Return each line of the records below that contains the word "Para".

### Available records
========

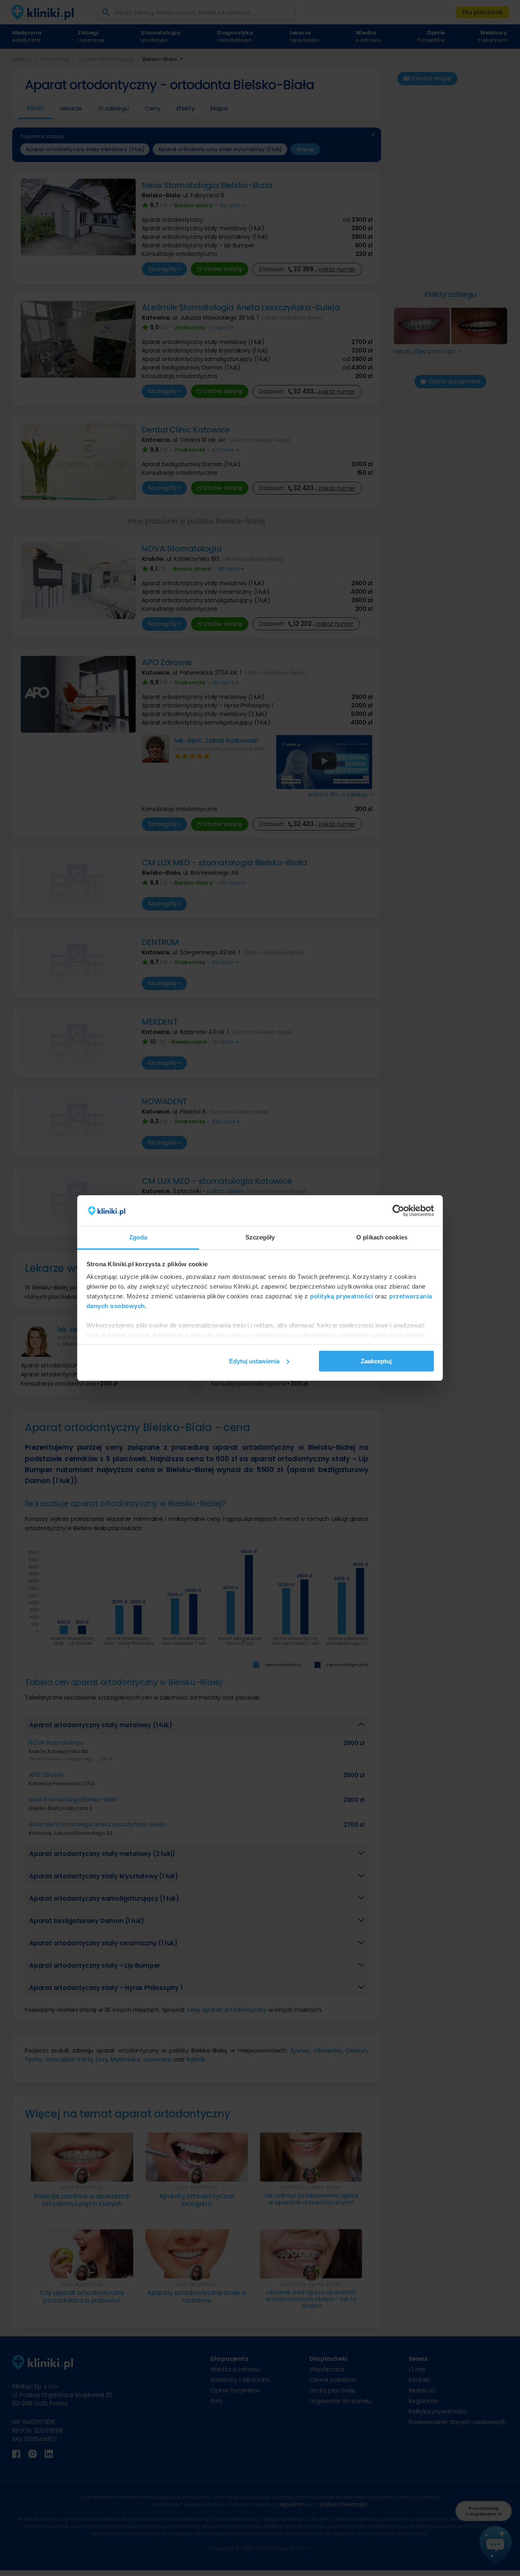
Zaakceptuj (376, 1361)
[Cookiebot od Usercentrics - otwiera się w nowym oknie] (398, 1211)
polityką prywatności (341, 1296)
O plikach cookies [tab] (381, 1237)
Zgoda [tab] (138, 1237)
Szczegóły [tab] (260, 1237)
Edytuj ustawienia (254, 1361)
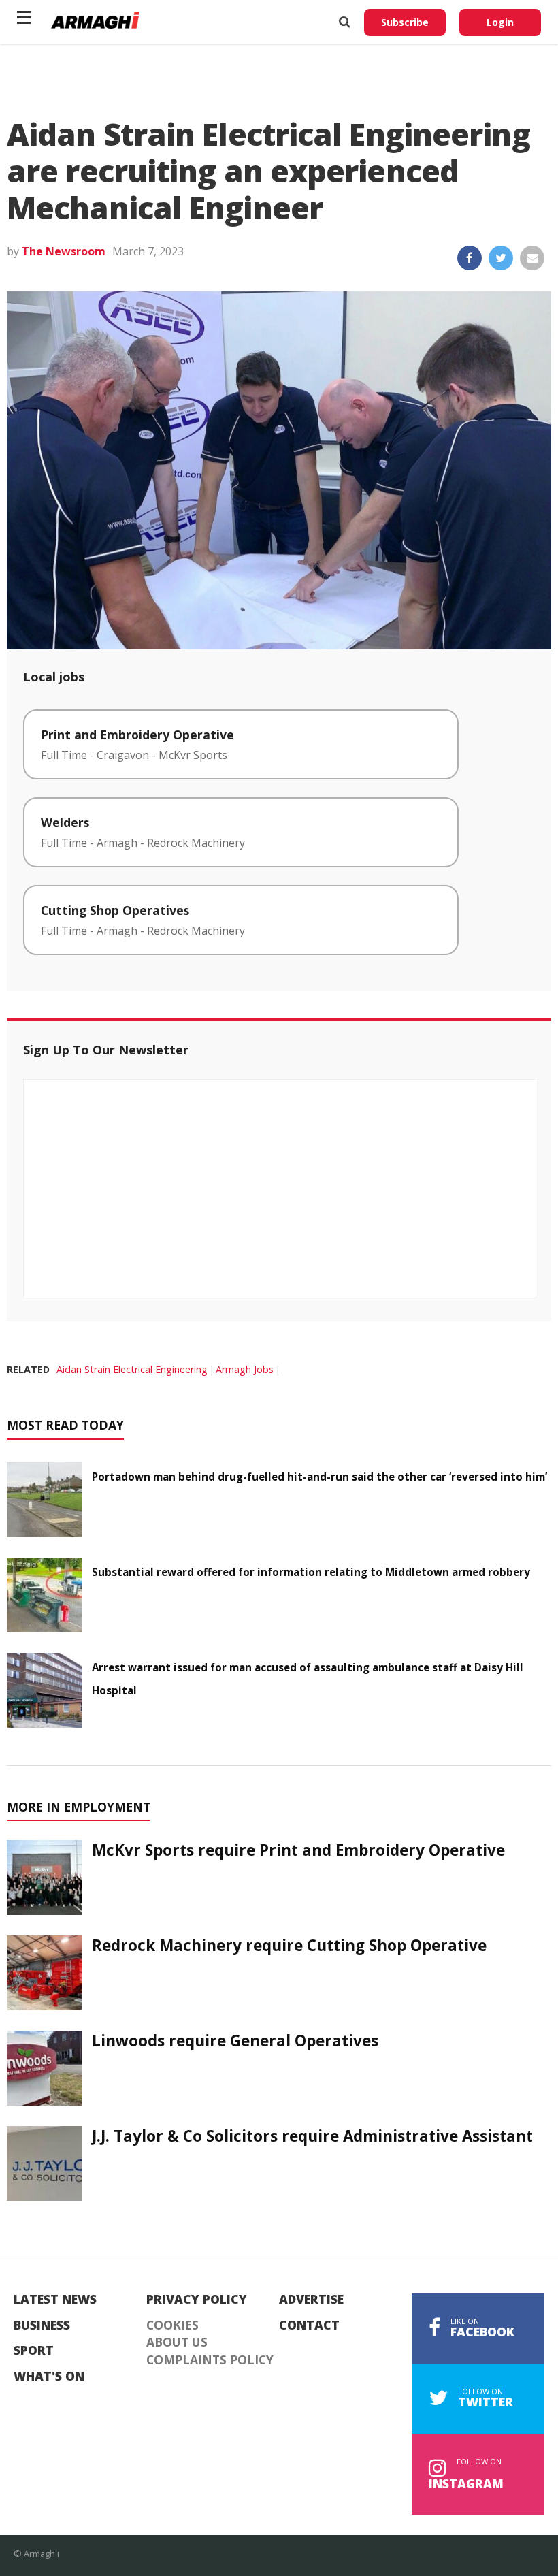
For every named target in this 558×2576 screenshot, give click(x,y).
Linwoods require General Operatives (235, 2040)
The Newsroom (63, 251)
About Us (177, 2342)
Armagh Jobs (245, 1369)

========

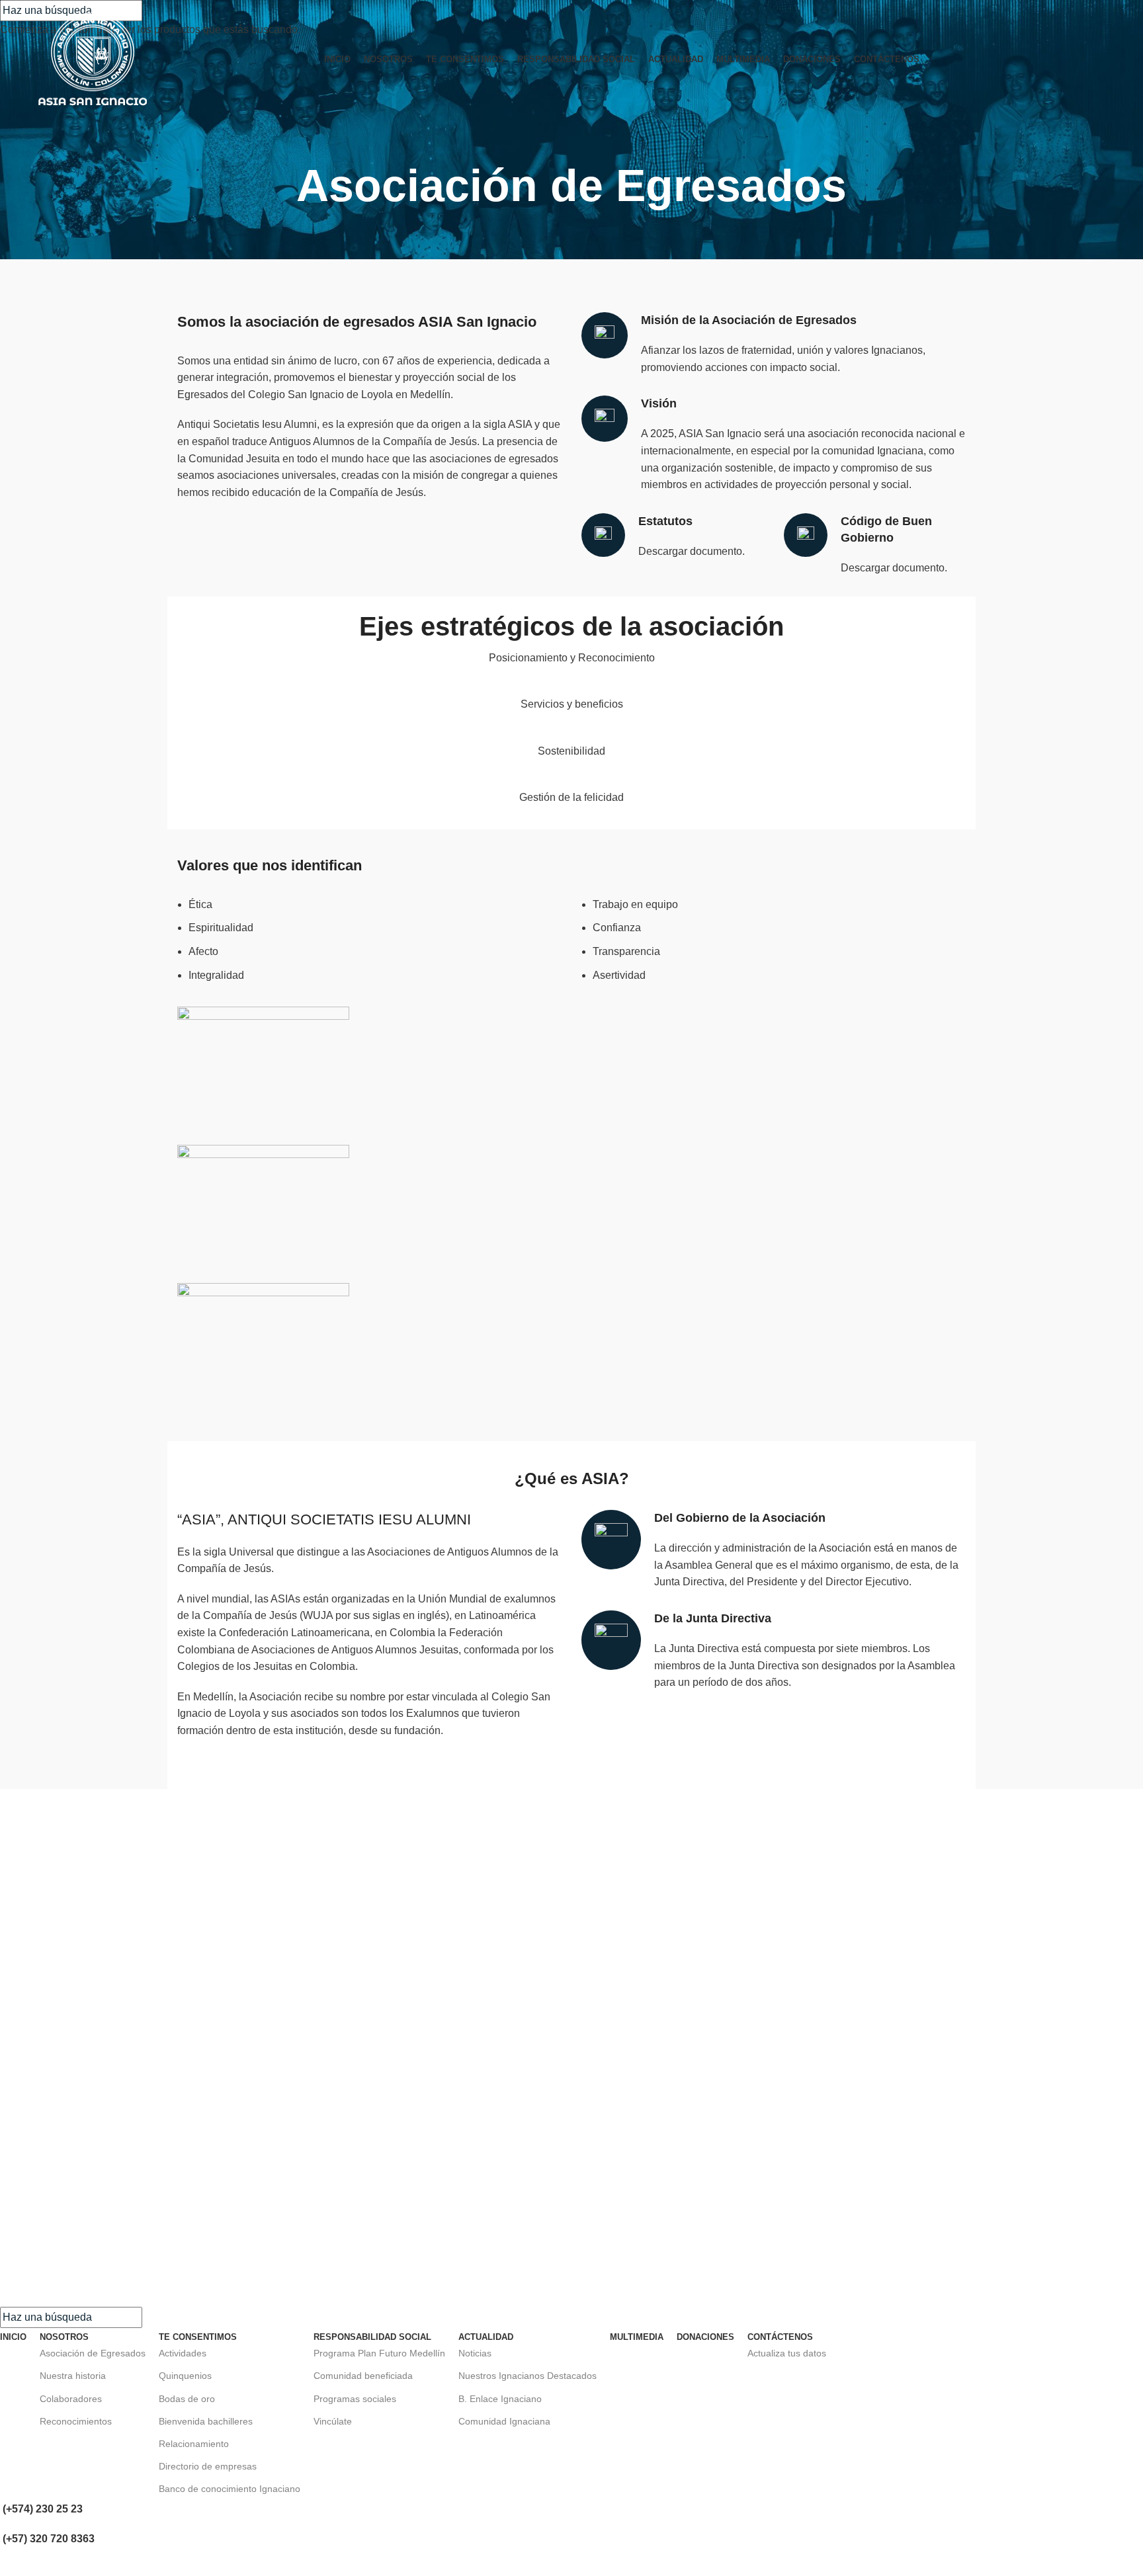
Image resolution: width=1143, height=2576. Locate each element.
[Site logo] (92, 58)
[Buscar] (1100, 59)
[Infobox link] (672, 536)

========

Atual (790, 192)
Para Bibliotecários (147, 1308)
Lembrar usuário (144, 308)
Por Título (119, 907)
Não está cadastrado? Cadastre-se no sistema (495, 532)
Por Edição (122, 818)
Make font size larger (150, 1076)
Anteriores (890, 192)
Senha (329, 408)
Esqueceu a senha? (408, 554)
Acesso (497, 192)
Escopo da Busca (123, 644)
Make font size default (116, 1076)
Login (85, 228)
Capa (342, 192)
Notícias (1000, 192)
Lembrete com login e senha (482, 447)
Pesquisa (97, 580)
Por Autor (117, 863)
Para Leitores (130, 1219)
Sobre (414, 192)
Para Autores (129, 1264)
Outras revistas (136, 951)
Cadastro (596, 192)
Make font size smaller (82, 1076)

========

### Response
Para Bibliotecários (147, 1308)
Para Leitores (130, 1219)
Para Autores (129, 1264)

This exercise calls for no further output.